[MATERIAL SHOWN Boundary: Start]

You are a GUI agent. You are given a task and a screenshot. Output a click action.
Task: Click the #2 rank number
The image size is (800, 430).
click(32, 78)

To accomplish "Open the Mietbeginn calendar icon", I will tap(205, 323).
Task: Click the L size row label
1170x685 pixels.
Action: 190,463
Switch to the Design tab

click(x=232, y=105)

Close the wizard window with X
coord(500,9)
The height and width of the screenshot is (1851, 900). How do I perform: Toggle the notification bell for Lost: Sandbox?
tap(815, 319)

[MATERIAL SHOWN Boundary: End]
[MATERIAL SHOWN Boundary: Start]

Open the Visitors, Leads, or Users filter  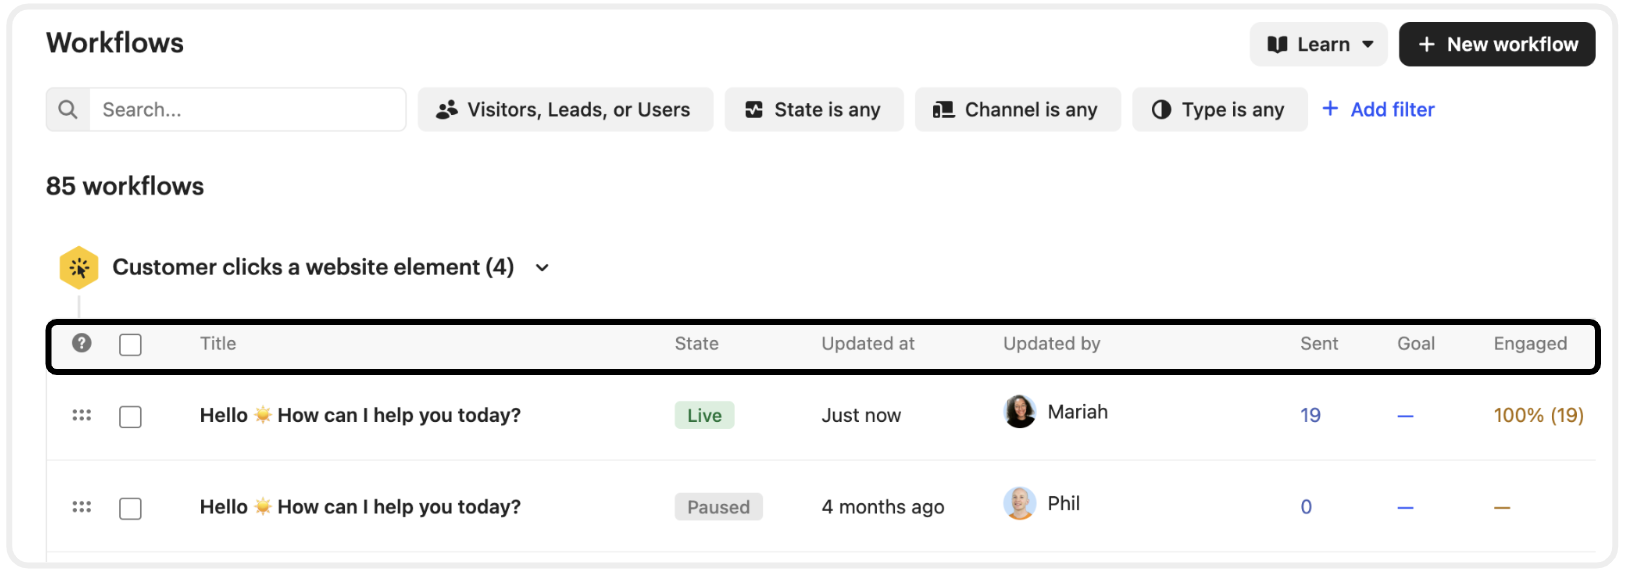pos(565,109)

[MATERIAL SHOWN Boundary: End]
[MATERIAL SHOWN Boundary: Start]

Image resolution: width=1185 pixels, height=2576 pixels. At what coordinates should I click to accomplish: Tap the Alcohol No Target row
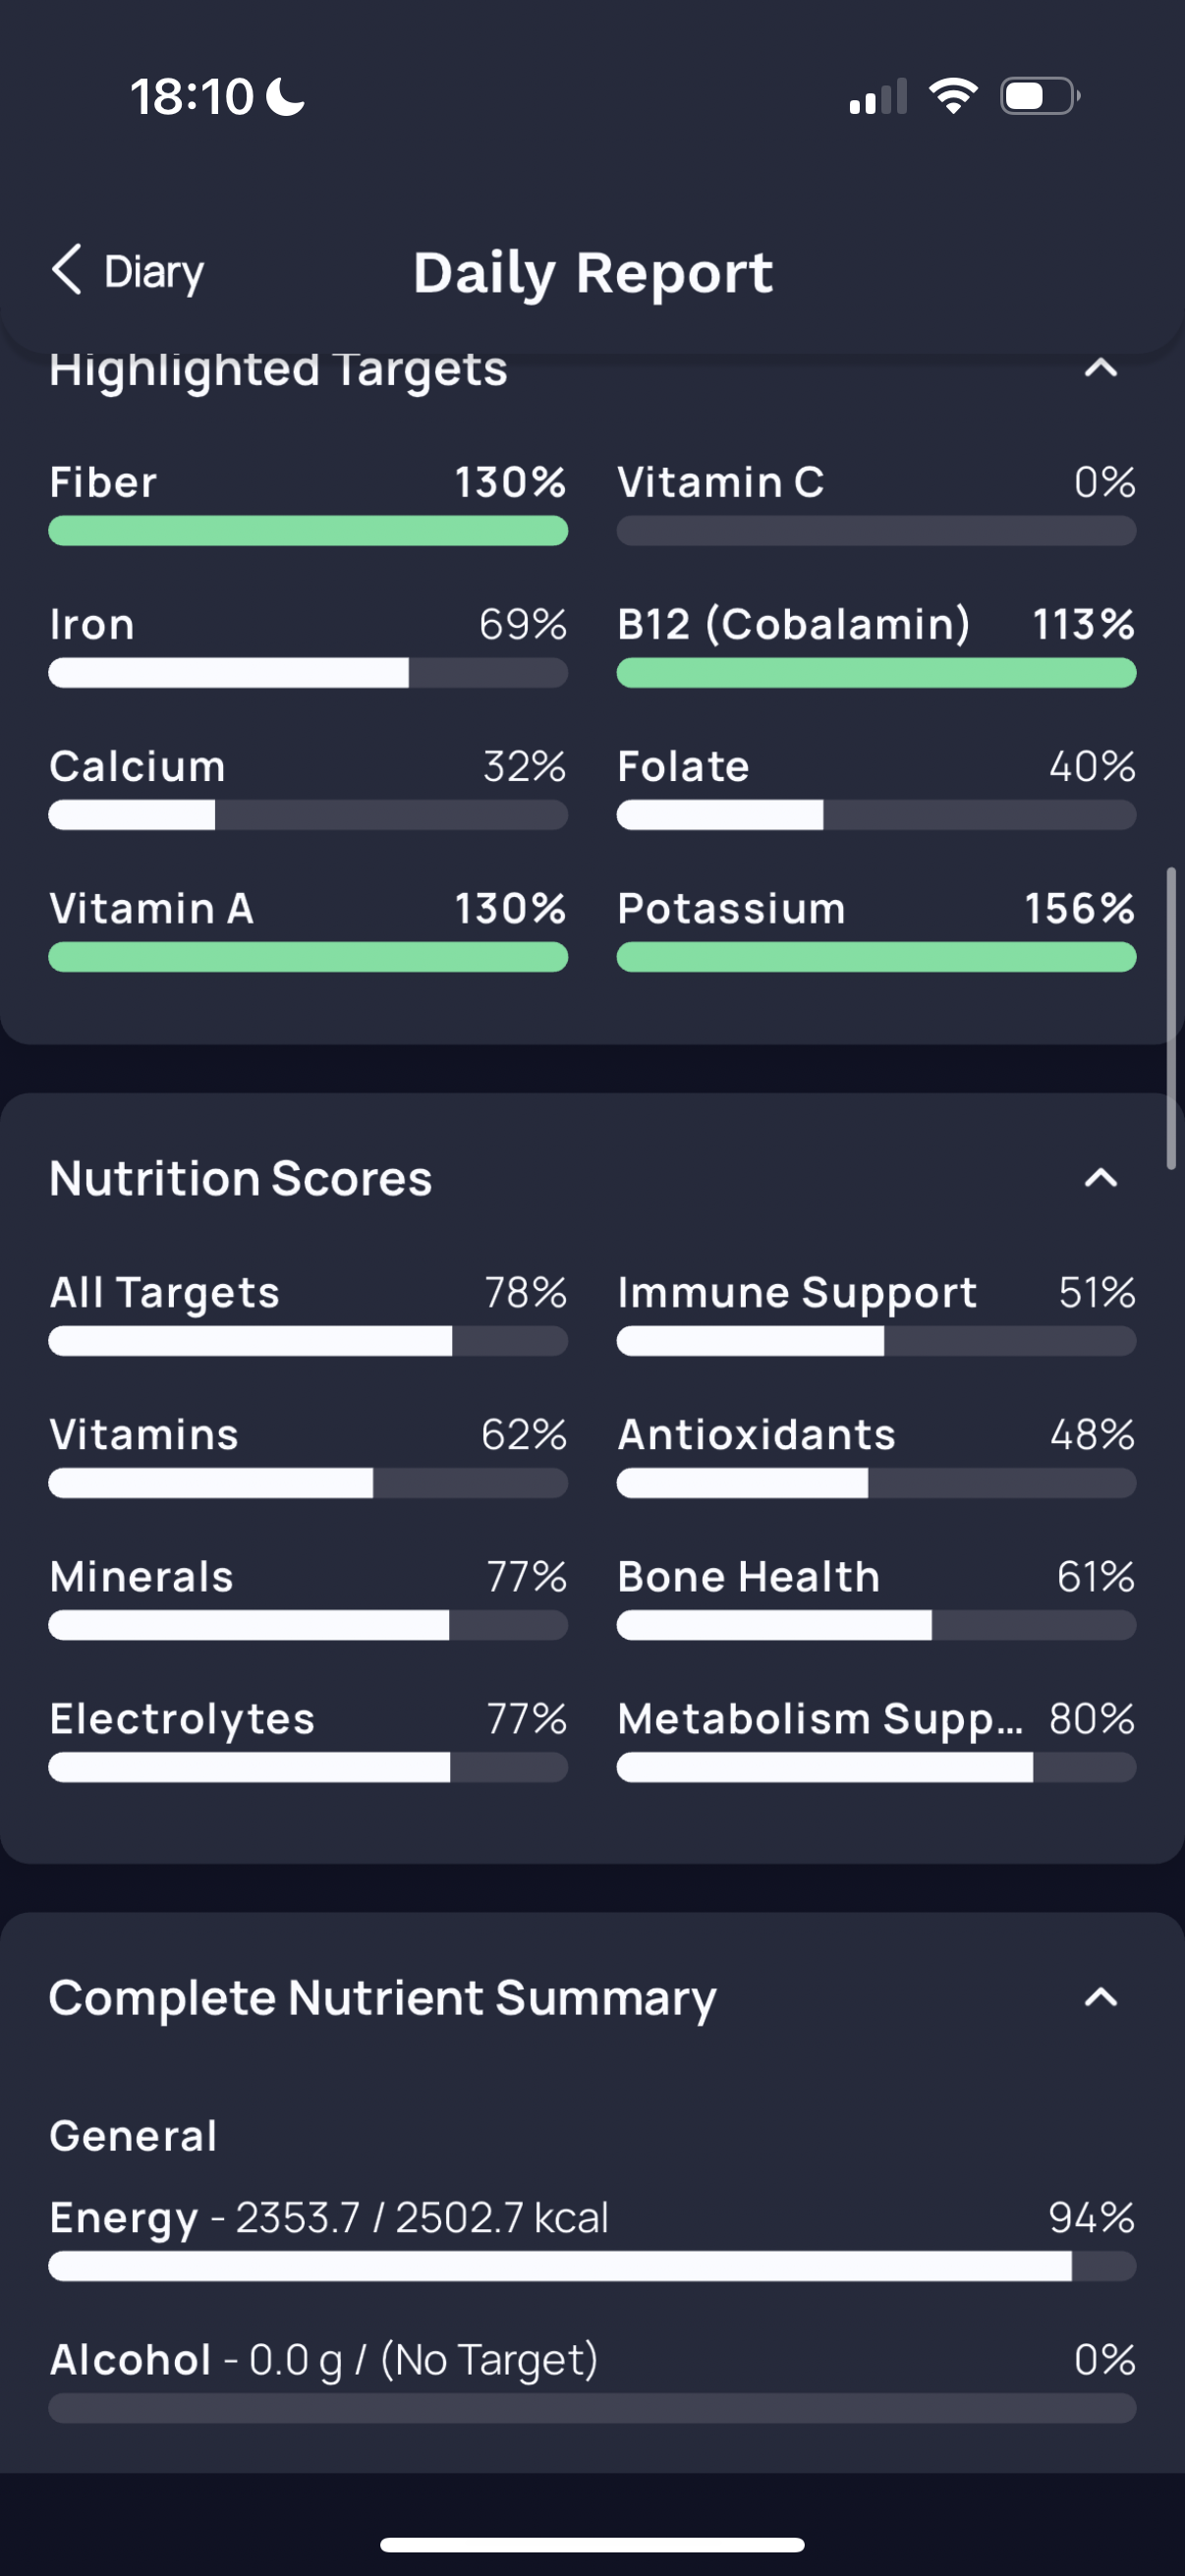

[MATERIAL SHOWN Boundary: End]

**WHAT THE EXERCISE ASKS**
Across the material, report every line that has the word "accomplish".

**WRITTEN RESPONSE**
To accomplish "Open the Mietbeginn calendar icon", I will tap(205, 323).
Image resolution: width=1185 pixels, height=2576 pixels. At what coordinates should I click to accomplish: Tap the Alcohol No Target row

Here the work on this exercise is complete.